O leitor ainda precisa saber o que faltava na pesquisa anterior e por que o estudo novo aborda esse problema.

A lacuna não coincide com o estudo

Suponha que a introdução diga que o efeito do sono semanal continua desconhecido, mas o estudo meça o sono apenas na noite anterior ao exame.

O desenho não consegue responder à pergunta enunciada na lacuna.

Verifique cada parte importante da lacuna em relação aos métodos.

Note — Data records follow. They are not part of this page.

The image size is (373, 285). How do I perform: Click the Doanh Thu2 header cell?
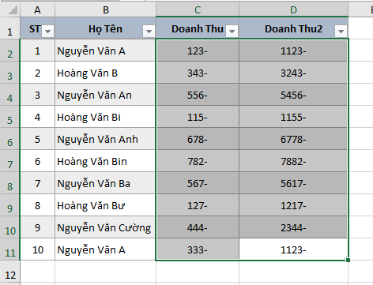293,28
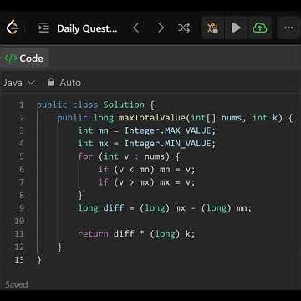
Task: Expand the Java language dropdown
Action: click(19, 83)
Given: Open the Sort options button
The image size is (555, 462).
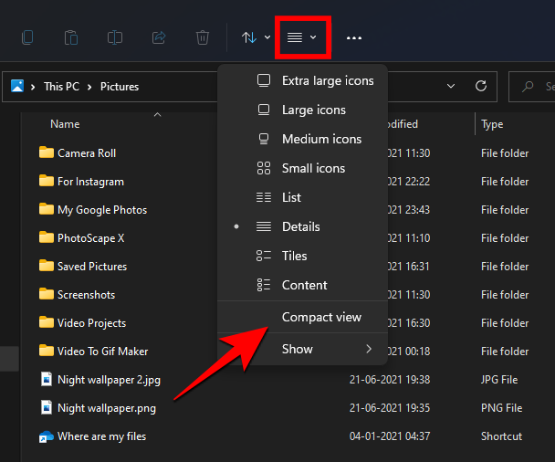Looking at the screenshot, I should [x=255, y=37].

Se a lacuna diz respeito a uma população, uma medida, uma comparação ou uma explicação, o estudo precisa de dados ou de análise que possam abordá-la.

A busca bibliográfica está incompleta

Uma lacuna pode parecer existir porque um artigo importante passou despercebido.

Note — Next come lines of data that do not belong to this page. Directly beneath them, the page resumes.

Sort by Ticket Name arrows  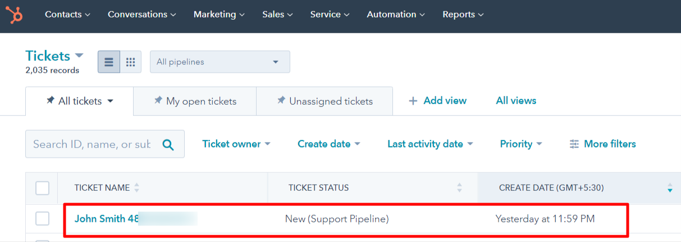[137, 188]
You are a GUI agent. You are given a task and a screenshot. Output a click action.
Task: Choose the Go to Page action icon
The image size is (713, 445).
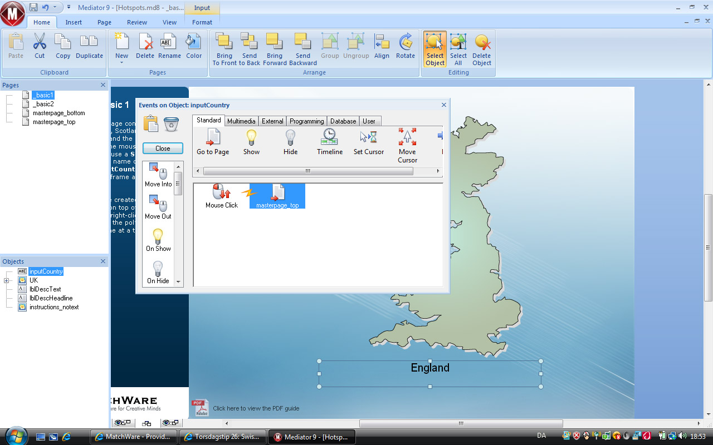click(213, 137)
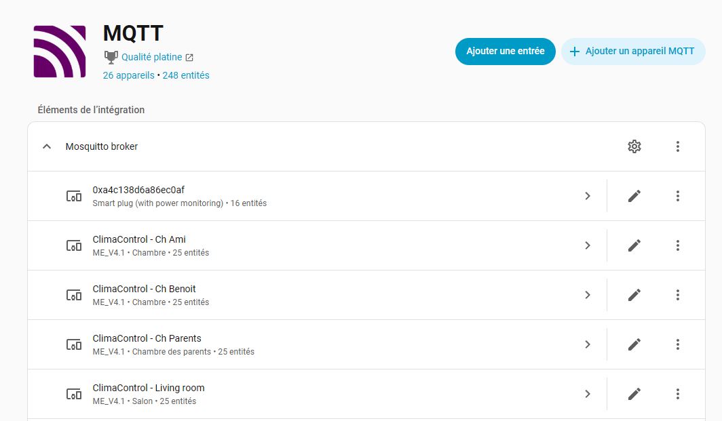Open ClimaControl - Living room chevron arrow
The image size is (722, 421).
coord(588,394)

Se um estudo pertinente já responde à pergunta, o enunciado original da lacuna pode deixar de ser válido. Quem conhece o campo pode notar de imediato o estudo ausente.

Busque de novo na literatura antes de fazer afirmações como “nenhum estudo examinou” ou “esta pergunta continua sem resposta”.

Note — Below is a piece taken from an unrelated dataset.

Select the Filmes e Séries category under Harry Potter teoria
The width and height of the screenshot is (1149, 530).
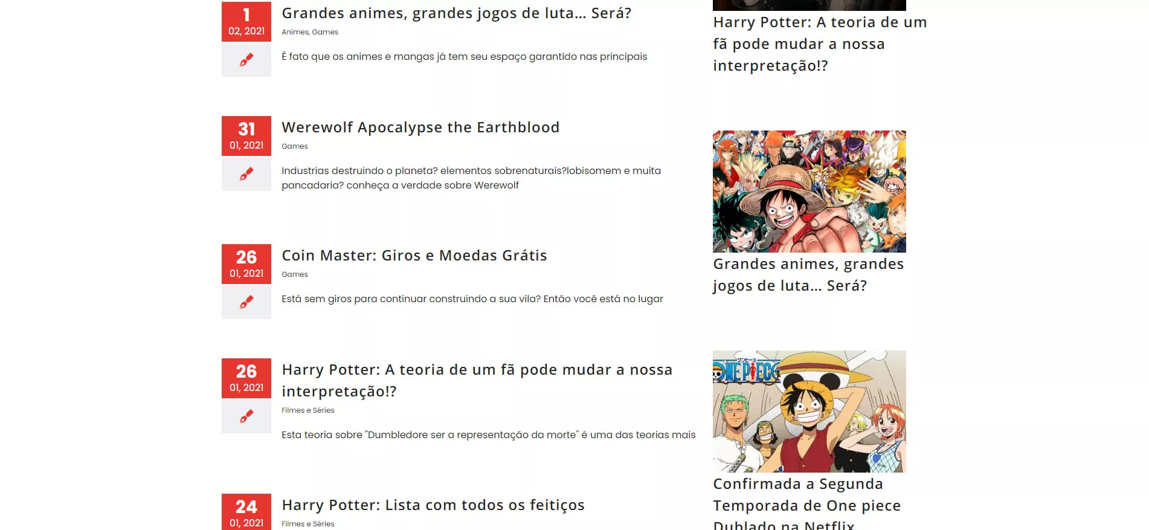308,410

Jörgen Sandberg e Mats Alvesson encontraram que identificar lacunas é uma forma habitual de formular perguntas de pesquisa. Alvesson e Sandberg argumentaram depois, em Generating research questions through problematization, que limitar-se a encontrar uma combinação não estudada de variáveis pode produzir uma contribuição fraca.

Por exemplo:

Ninguém estudou X e Y juntos.

Isso indica que uma combinação particular pode ser nova.

Uma lacuna mais sólida explica por que o conhecimento que falta importa:

Sem testar X e Y juntos, estudos anteriores não podem determinar se X muda a relação entre Y e Z.

O segundo enunciado dá ao estudo uma pergunta simples a responder.

Como verificar a lacuna de pesquisa antes de submeter?

Comece pelo resumo e pela introdução. Sem ler os métodos, complete esta frase:

A pesquisa anterior não estabeleceu ____.

Sua resposta deveria identificar algo específico que se desconhece.

Se o espaço em branco contém apenas o tema da pesquisa, a lacuna é ampla demais. Se contém o resultado que você espera encontrar, você está descrevendo uma contribuição, e não a pergunta sem resposta.

O resumo e a introdução deveriam conduzir à mesma resposta.

Em seguida, leia os métodos e pergunte se o estudo pode abordar isso que se desconhece. Uma lacuna sobre sono semanal precisa de uma medida que cubra a semana. Uma lacuna sobre achados em conflito precisa de um desenho ou de uma análise que possa examinar por que esses achados diferem.

Depois, peça a alguém que não tenha lido o artigo que leia a introdução e responda a duas perguntas:

  1. O que ainda se desconhece?
  2. Por que isso que se desconhece importa?

Se as respostas diferirem do que você pretendia, a lacuna talvez precise ser enunciada com mais clareza.

Ferramentas de revisão acadêmica como o Fukurō podem ajudar a verificar se uma lacuna está enunciada e se as afirmações principais permanecem consistentes entre seções. Elas não podem estabelecer se a lacuna de fato existe na literatura publicada. Isso ainda exige uma busca bibliográfica cuidadosa.

Antes de submeter, faça uma última pergunta:

Um leitor consegue identificar o que a pesquisa anterior não respondeu, por que a resposta importa e como este estudo aborda essa pergunta?

Se as três partes estão claras e sustentadas pelo artigo, a lacuna de pesquisa está bem definida.


Referências e políticas úteis

  1. Nyanchoka L, Tudur-Smith C, Thu VN, et al. A scoping review describes methods used to identify, prioritize and display gaps in health research. Journal of Clinical Epidemiology. 2019;109:99-110.
  2. Grant AM, Pollock TG. Publishing in AMJ, part 3: setting the hook. Academy of Management Journal. 2011;54(5):873-879.
  3. Swales JM. Genre Analysis: English in Academic and Research Settings. Cambridge University Press; 1990. Ver também o guia CARS do UMass Amherst Writing Center.